BRIEF: Among the lines below, copy exactly those from the one with "[לשיתוף העמוד בפייסבוק לחץ כאן] (960, 209)" through the one with "סוגיות בניהול הגיוון (1294, 366)", counting both ends.

Start of Block

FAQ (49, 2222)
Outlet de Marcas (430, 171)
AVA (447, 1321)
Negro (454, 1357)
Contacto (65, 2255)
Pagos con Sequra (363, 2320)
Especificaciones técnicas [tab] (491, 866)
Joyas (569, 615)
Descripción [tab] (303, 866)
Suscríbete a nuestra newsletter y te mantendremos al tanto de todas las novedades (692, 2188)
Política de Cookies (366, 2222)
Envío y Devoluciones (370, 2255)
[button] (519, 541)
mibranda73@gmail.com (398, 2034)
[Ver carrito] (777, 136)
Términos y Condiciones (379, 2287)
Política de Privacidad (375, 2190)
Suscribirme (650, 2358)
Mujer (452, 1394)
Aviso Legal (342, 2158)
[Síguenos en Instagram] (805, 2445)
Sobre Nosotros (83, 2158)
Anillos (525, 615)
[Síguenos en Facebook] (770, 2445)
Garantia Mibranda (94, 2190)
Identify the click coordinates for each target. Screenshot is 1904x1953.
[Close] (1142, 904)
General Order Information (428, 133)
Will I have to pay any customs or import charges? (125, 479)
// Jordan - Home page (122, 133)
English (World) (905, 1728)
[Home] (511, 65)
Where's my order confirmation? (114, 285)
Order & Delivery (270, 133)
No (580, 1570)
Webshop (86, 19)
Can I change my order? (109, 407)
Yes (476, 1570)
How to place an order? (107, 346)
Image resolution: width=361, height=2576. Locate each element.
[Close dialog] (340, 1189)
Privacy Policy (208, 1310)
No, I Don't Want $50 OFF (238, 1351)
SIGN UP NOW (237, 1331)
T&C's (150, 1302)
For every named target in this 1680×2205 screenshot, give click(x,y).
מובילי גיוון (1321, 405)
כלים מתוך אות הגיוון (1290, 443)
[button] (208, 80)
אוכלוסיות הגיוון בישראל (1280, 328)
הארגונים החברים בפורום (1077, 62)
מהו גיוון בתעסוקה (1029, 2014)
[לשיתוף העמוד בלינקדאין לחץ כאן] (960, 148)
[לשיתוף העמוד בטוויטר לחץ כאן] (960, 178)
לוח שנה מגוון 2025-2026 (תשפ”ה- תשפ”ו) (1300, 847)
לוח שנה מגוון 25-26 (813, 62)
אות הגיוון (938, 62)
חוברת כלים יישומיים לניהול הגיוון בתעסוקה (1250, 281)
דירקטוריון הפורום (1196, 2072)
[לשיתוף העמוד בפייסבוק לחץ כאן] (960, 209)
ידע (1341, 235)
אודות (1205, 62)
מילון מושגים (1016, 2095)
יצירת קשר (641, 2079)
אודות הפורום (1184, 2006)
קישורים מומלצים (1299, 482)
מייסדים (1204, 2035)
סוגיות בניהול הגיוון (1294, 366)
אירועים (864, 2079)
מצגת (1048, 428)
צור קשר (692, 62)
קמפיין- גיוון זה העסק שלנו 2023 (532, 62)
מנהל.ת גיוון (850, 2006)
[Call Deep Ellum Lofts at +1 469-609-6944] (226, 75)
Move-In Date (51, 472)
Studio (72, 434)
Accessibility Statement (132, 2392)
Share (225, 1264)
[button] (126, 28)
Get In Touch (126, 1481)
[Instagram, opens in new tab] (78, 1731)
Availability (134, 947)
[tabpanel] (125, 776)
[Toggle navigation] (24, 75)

End of Block

REPLY TO THE EXERCISE:
[לשיתוף העמוד בפייסבוק לחץ כאן] (960, 209)
ידע (1341, 235)
אודות (1205, 62)
מילון מושגים (1016, 2095)
יצירת קשר (641, 2079)
אודות הפורום (1184, 2006)
קישורים מומלצים (1299, 482)
מייסדים (1204, 2035)
סוגיות בניהול הגיוון (1294, 366)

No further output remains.